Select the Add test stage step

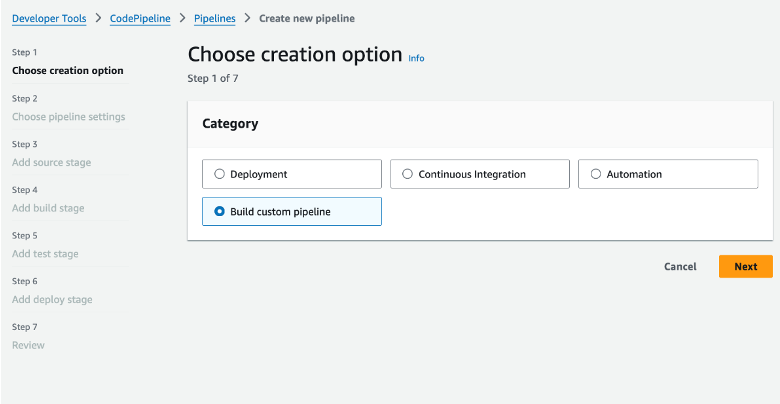click(45, 254)
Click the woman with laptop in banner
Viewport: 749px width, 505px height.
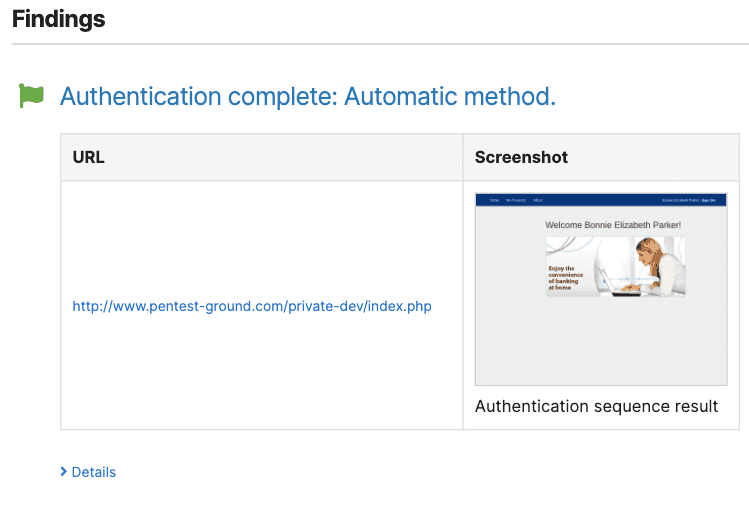[x=640, y=266]
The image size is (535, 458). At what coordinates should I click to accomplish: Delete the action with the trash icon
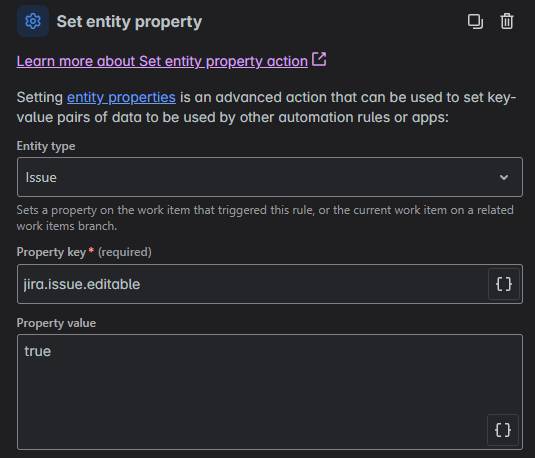pyautogui.click(x=507, y=22)
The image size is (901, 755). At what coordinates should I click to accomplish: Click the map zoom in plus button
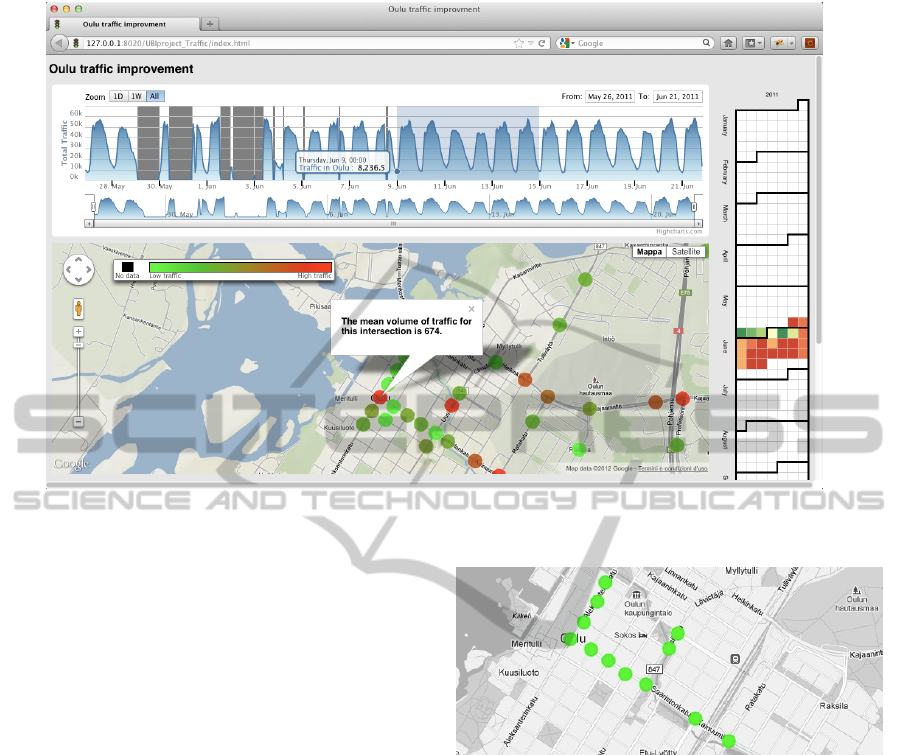coord(78,331)

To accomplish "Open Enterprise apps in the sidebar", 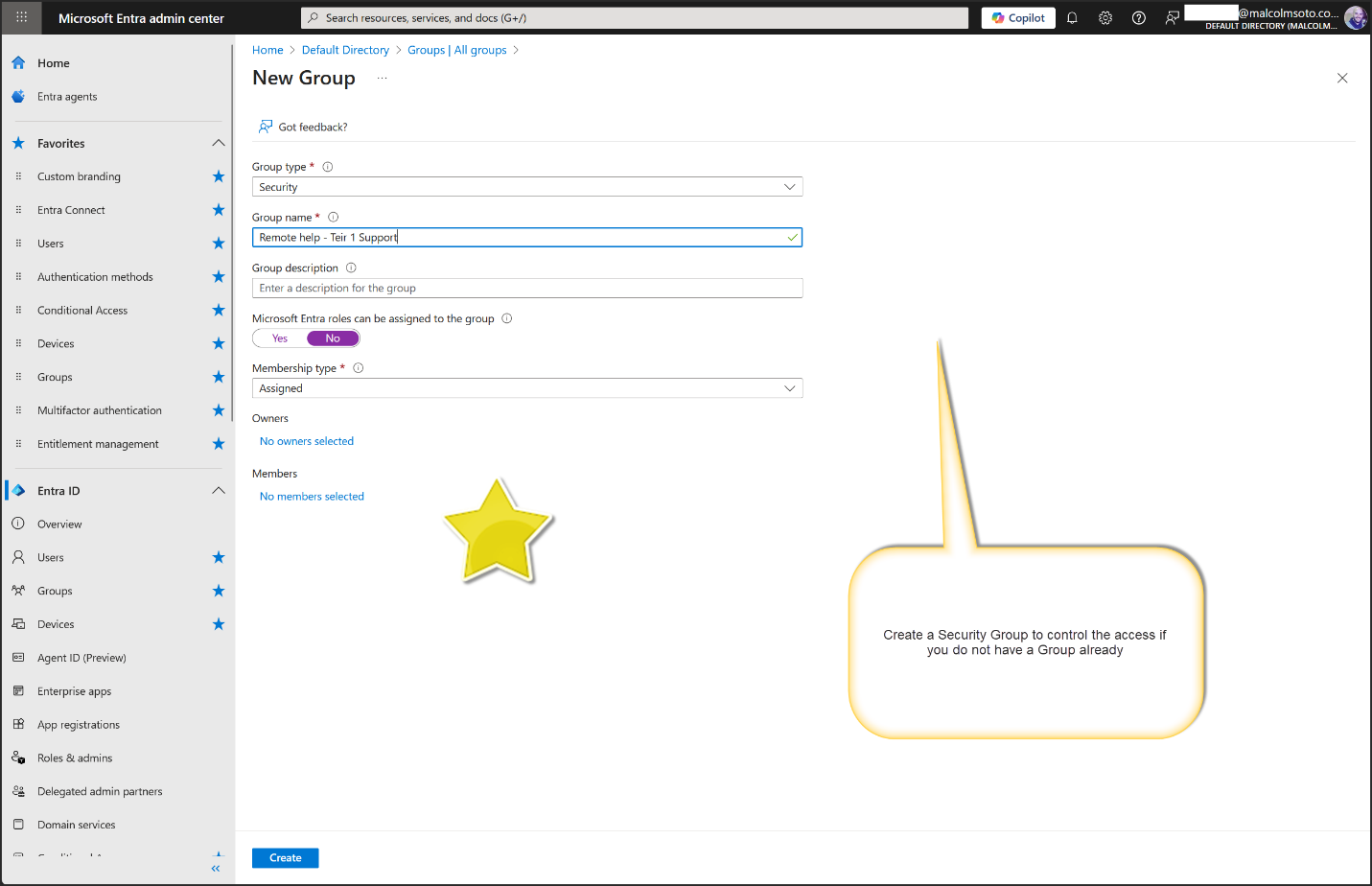I will pyautogui.click(x=74, y=691).
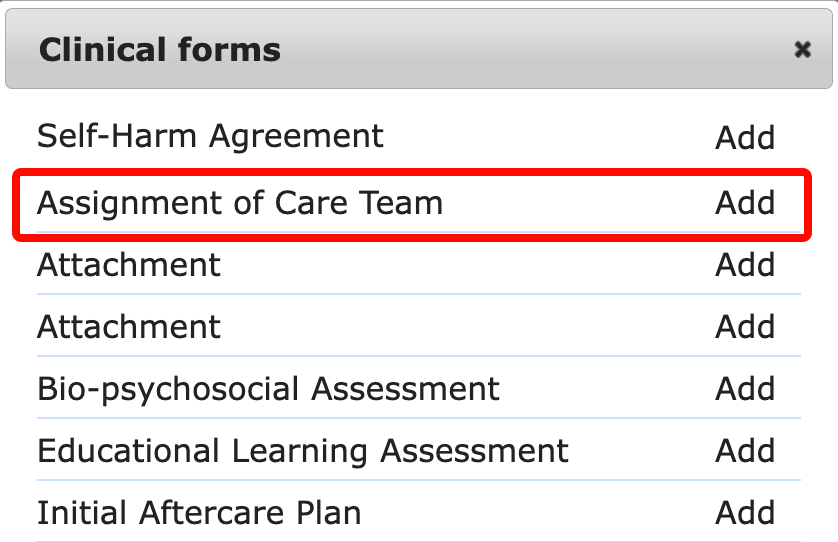This screenshot has width=838, height=542.
Task: Add the Assignment of Care Team form
Action: click(745, 203)
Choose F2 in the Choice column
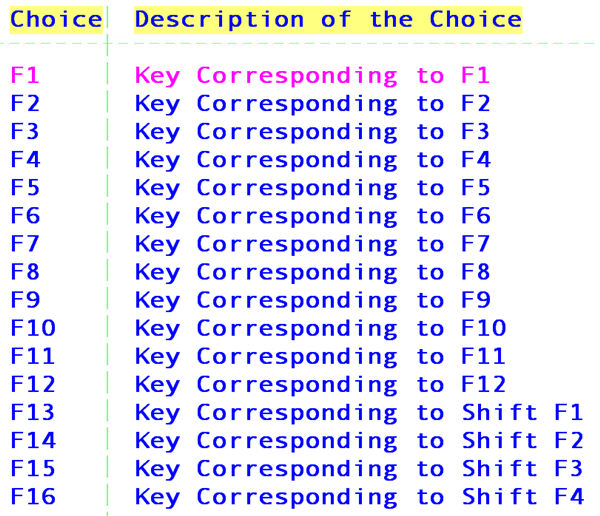The image size is (600, 516). click(x=25, y=103)
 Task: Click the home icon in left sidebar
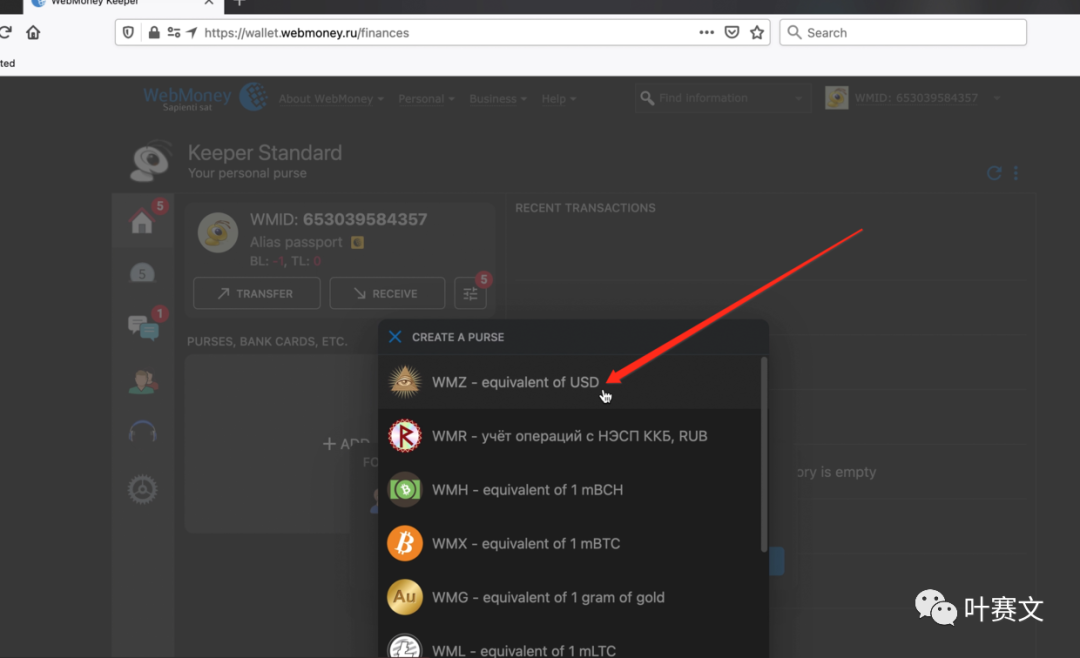(x=142, y=221)
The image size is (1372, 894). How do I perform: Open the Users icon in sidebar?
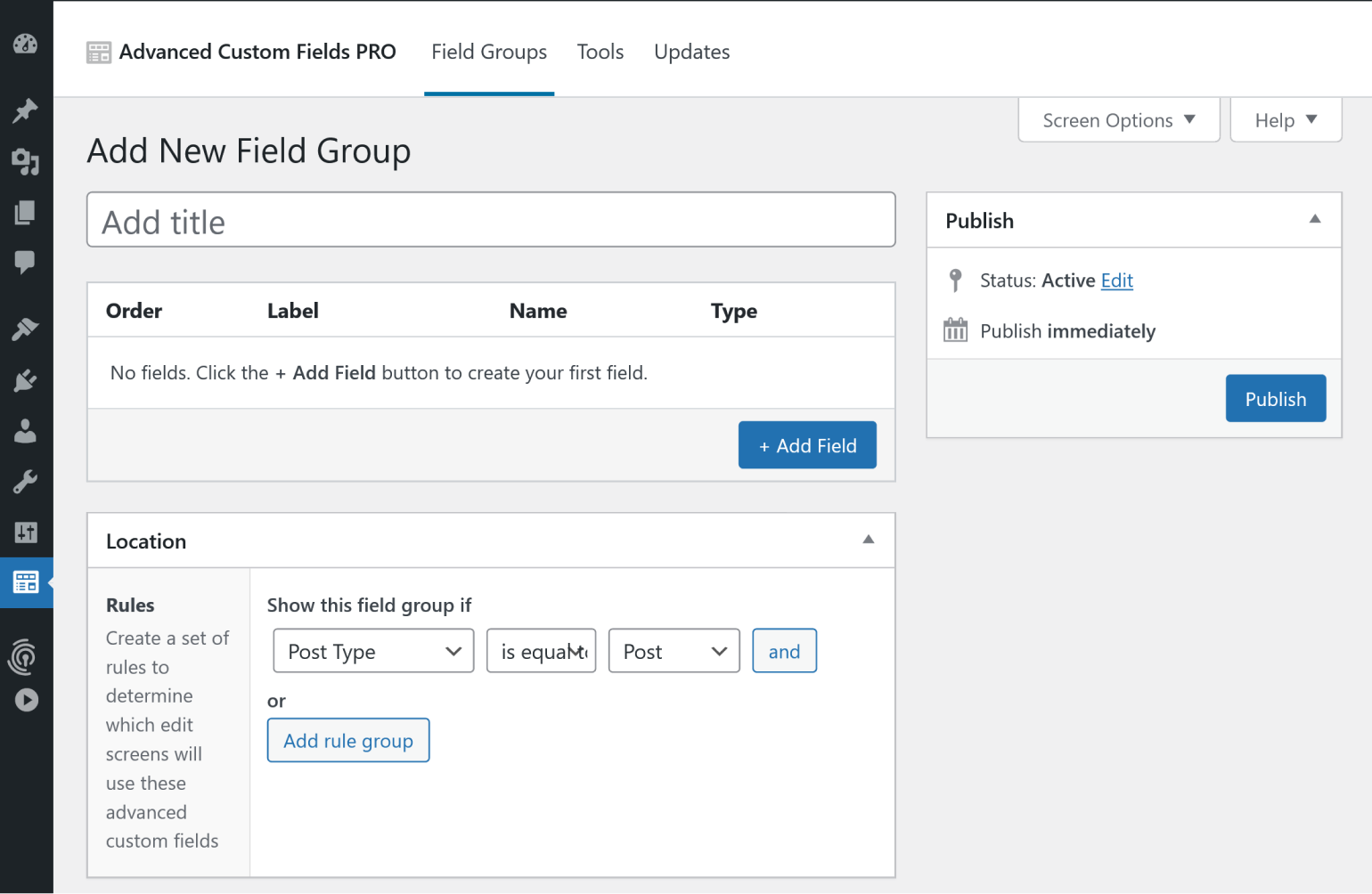(26, 431)
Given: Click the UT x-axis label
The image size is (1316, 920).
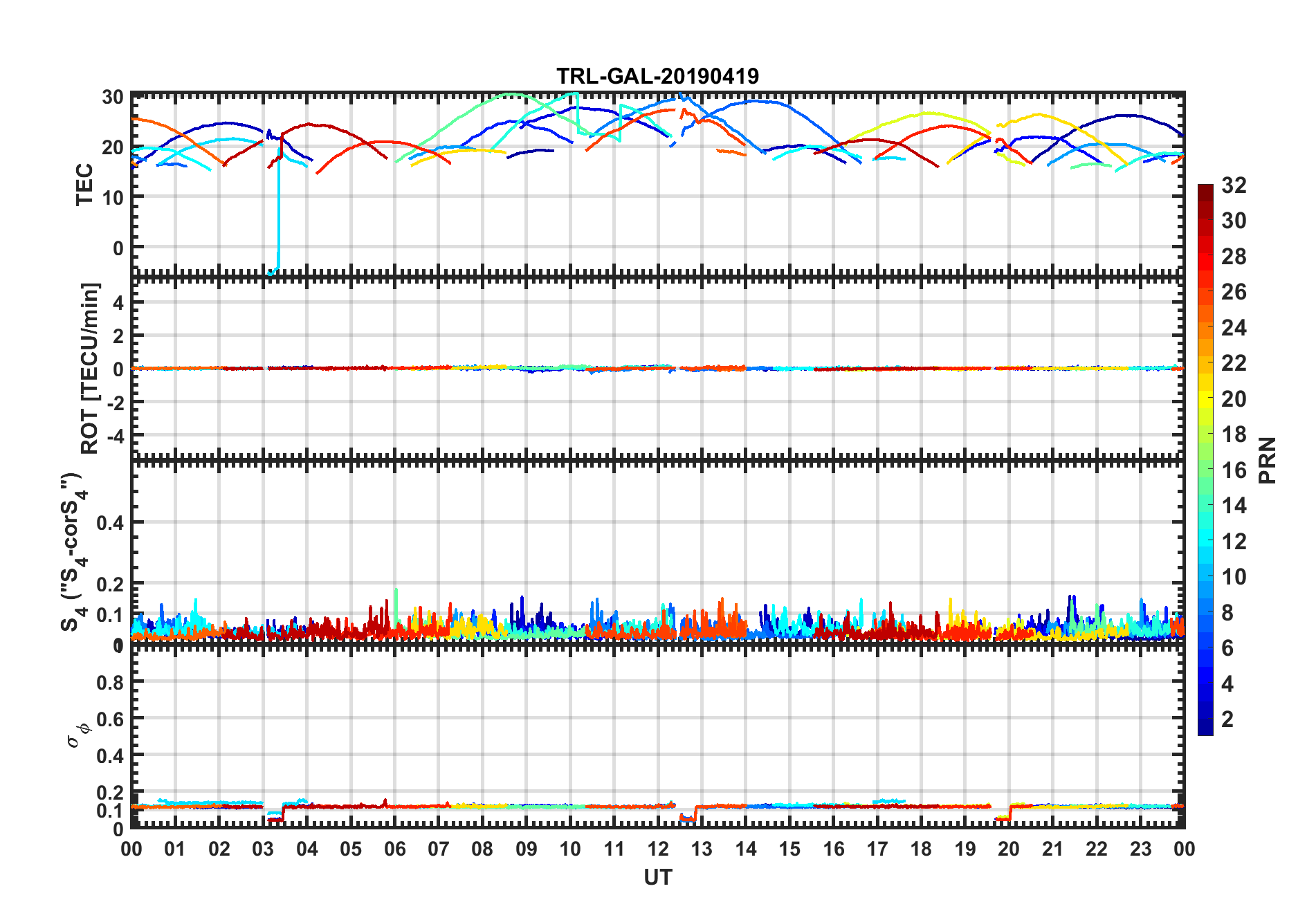Looking at the screenshot, I should tap(657, 877).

==============================

_WHAT THIS TASK INVOLVES_:
How many lines in the listing above contain the word "coordinates"? Case matters, and your reply should be only the number.

_RESPONSE TO THE EXERCISE_:
2